Haunted

You know what haunts me?  Images of white gloves and pearls, white patent Mary Janes with lace trimmed socks turned down at the ankle.  Mother used to dress me in them.

I scroll through Pinterest and view all the fashion.  I even wear a lot of the types of things I see.  But, I remember a time before I reached my teens when Mother tried to dress me as a young girl once dressed.

I had some lovely outfits she purchased.  Even more lovely things she sewed for me.  As I go along in my day to day life, I feel some frustration at myself for not meeting the standards set by the past.

Search Pinterest for 1950s.  See how women were dressed to go the grocery store.  See how women dressed to work in an office.  See how women dressed period.  I realize “things” have changed.  My question is why?  Couldn’t I adjust my own standard?  Couldn’t I dress in prettier, more lady like clothes?

Of course I could.  But, even this weekend I succumbed to the “boyfriend” jeans with a rip in them.  Topped with a bright oversize tee shirt.  But, I wore cute sandals and layers of bracelets.  Does that count?

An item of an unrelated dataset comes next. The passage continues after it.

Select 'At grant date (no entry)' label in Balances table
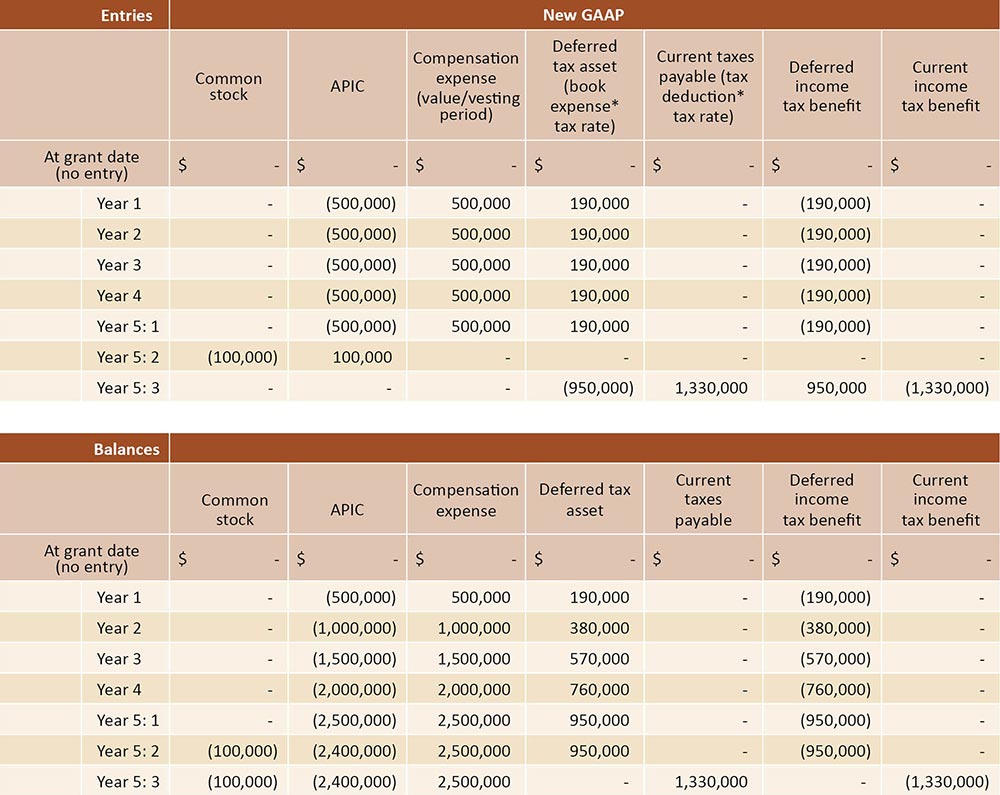Image resolution: width=1000 pixels, height=795 pixels. click(92, 559)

I troll the resale shops for dresses.  I have a collection of dresses I can wear around the house.  But, I don’t wear them much.  Again, I ask myself why?

I suppose by the time I work my day job, change to work out and do my chores, then shower, it is time to put on jammies.

I struggle inside with the need to be practical in my dress for my clerical job in a high-security Texas prison and my need to turn out properly.

In my next life, I want to have a job that I can dress the way I want.  I want to dress to make Mother proud.  I do wear a dress, hose and heels for Sunday morning worship service.

I wonder if my angel baby remembers how much I anguished over the fashion faux pas she insisted on making by wearing flannel shirts in May.  I finally asked her why she insisted and she simply said it was freezing cold in her high school classes and flannel shirts were just right to keep warm and to haul around outside of the building.  I let it rest.

Looking back, I should have taken her to buy a stylish jacket to wear.  But, my girl is probably laughing at my even thinking about it now!  Oh, well.  Such is the way of hauntings.  They make me recall a different time and place.  I still insist that formality of dress might bring back formality of behavior.  Maybe people would be kinder and gentler, if the idea of being a lady or a gentleman was revived.

Manners, protocol, etiquette, proper grooming, standards of dress.  They may seem shallow and old fashioned.  But, the outward reflects the inward.  The inward reflects the outward.  It boils down to respect.  Self-respect and self-esteem.  Respect for others, too.  My appearance makes a difference.

The best thing I have to wear is a smile.  The best accessory a kind and encouraging word.  I hope I show love and compassion whether I am wearing orthopedic shoes and an oversize tee shirt or my best dress with heels, hose and pearls.  But, that haunted feeling insists I would do it so much better in a skirt and heels!

Disclaimer:  all of my girls (daughter, daughter-in-law, niece) have a wonderful fashion sense and personal style.  Moreover they have such tremendous compassion and scope of mind, I marvel at their magnificent capacity to love.  I only speak to my own self and my own ambitions.